京都は伏見だけでも20を超える酒蔵がある酒どころ。そんな京都府内の地酒を飲みながら、リアルタイムで綴るお酒の話。
おおむね月1更新。飲み手・書き手=小国文男
口に含んだ瞬間「やっぱりそうや」と思った。このお酒は冷やし過ぎない方がはるかに旨い。飲む前1時間あまり、冷蔵庫から出していたのだ。おだやかな吟醸香に包まれたやわらかい液体が、心地よく喉に流れ落ちていった。

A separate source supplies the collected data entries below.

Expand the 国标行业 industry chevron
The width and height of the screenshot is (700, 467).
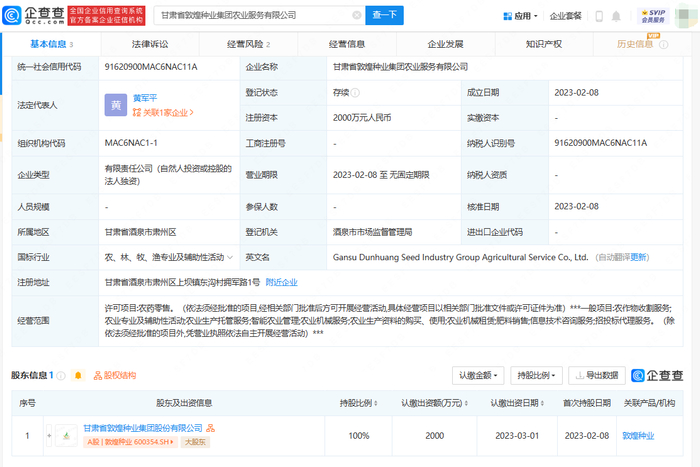[x=230, y=257]
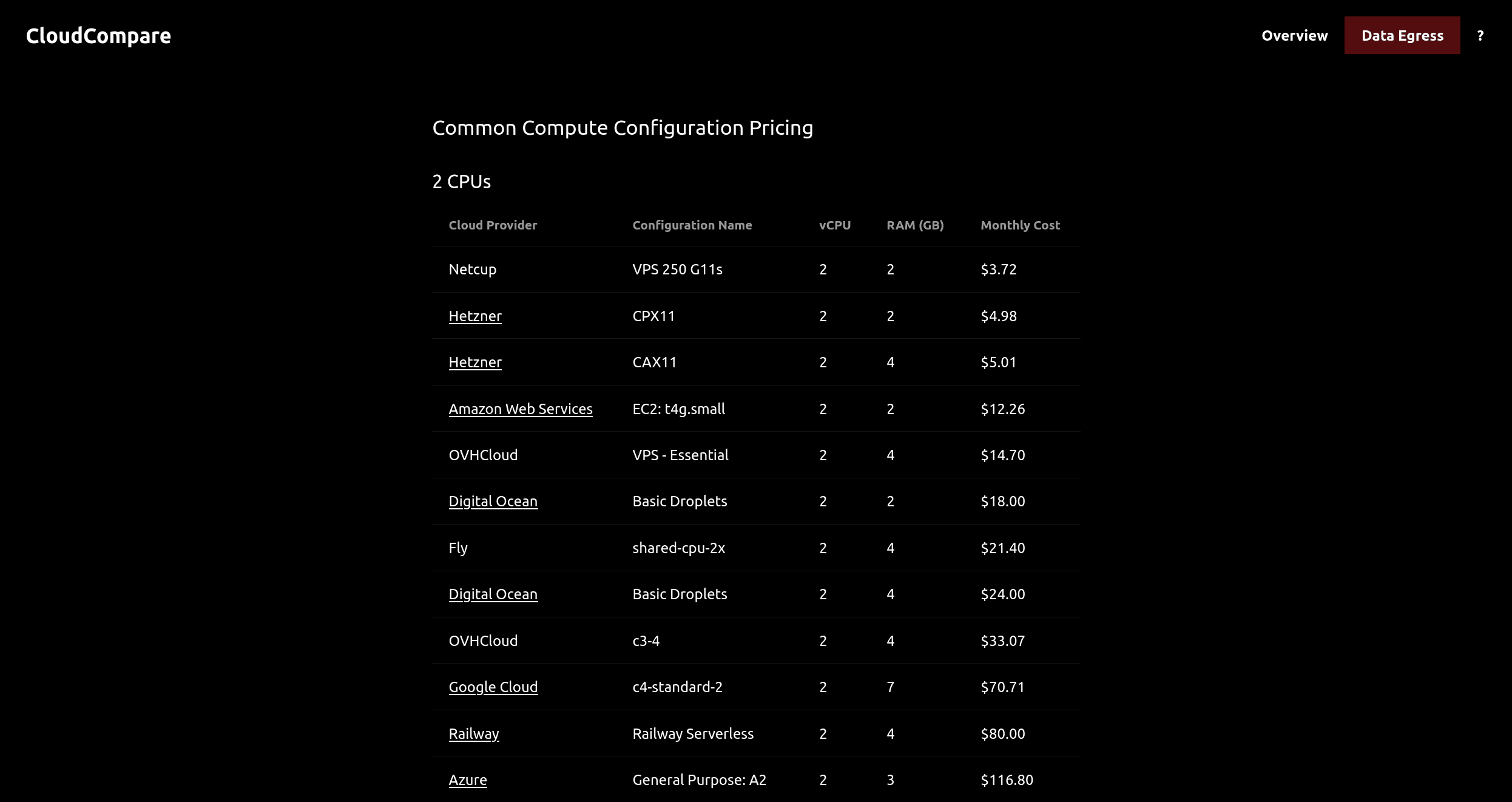
Task: Click the CloudCompare logo/home link
Action: click(98, 35)

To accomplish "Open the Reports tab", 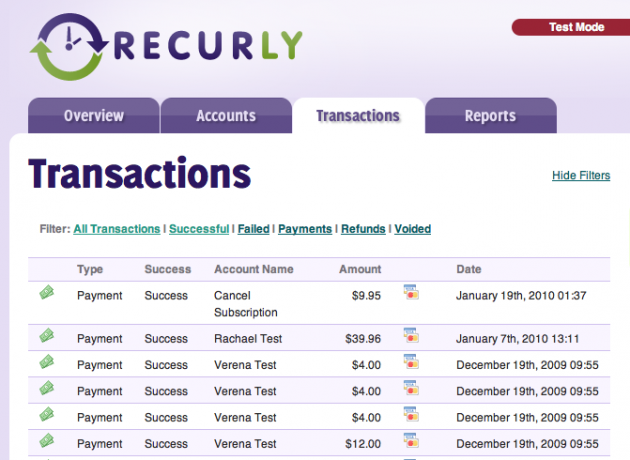I will [x=490, y=115].
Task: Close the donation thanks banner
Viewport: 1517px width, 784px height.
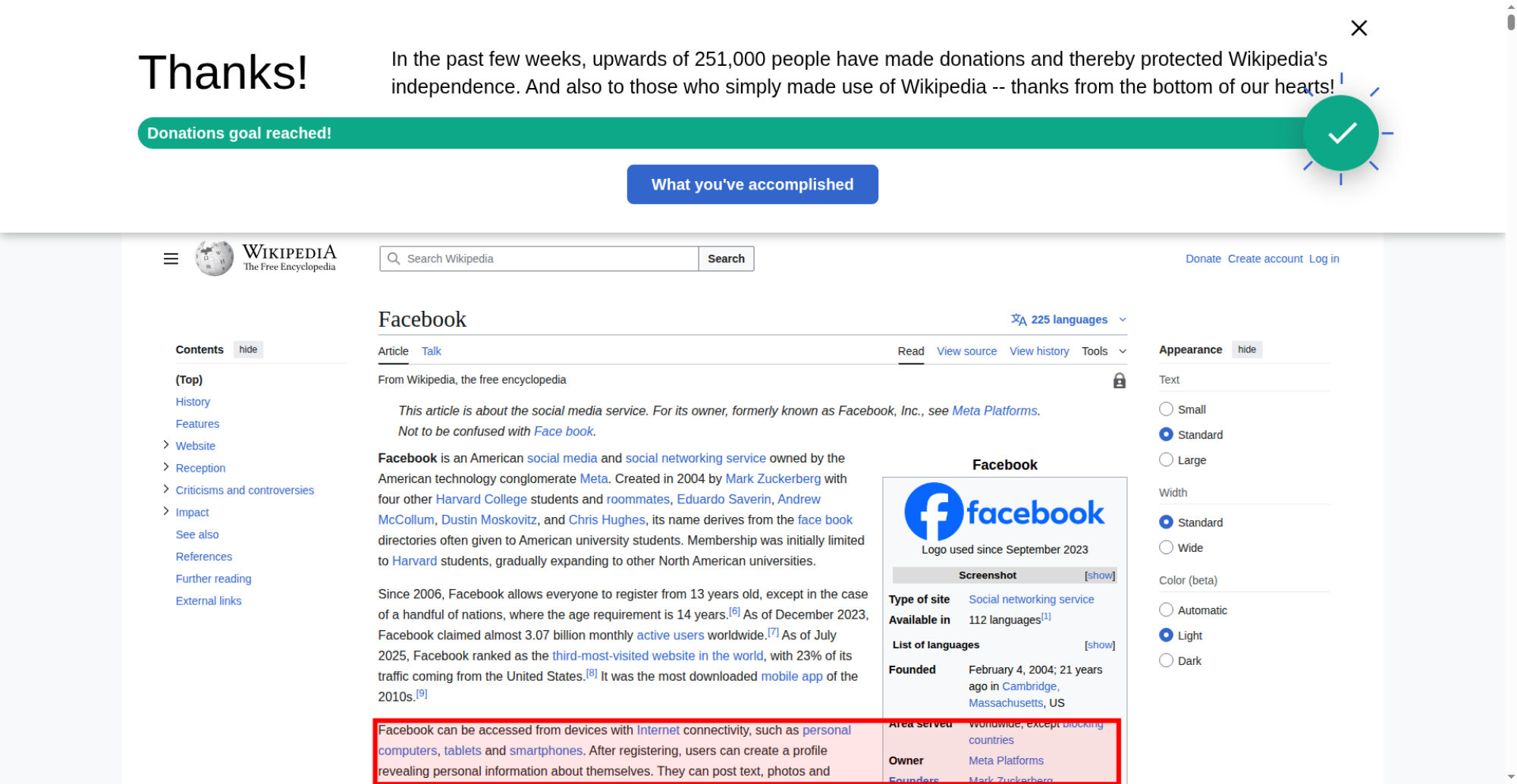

キンシ正宗で前回飲んだのは酒造り体験で醸されたお酒だった。それだけに純米吟醸の斗瓶取というぜいたくなものだったが、今回は通常流通している商品から選んでみようと思った。
いつもの油長さんで、ラベルにもまともに「正宗」とあり、銘柄そのままの「金鵄正宗」が目にとまったので、これぞ正統かと思って求めてみた。「鵄」は「トビ」と読むようだから、「キンシ」は「金のトビ」ということらしい。
「斗瓶」(とびん)とは読んで字のごとく1斗、つまり10升(180リットル)入る瓶のことらしい。これ自体はただの瓶だが、これが「斗瓶取り」(「斗瓶採り」「斗壜採り」とも)とか「斗瓶囲い」とか言われると、とたんにそれは手間暇かけた特別な酒の代名詞になるという。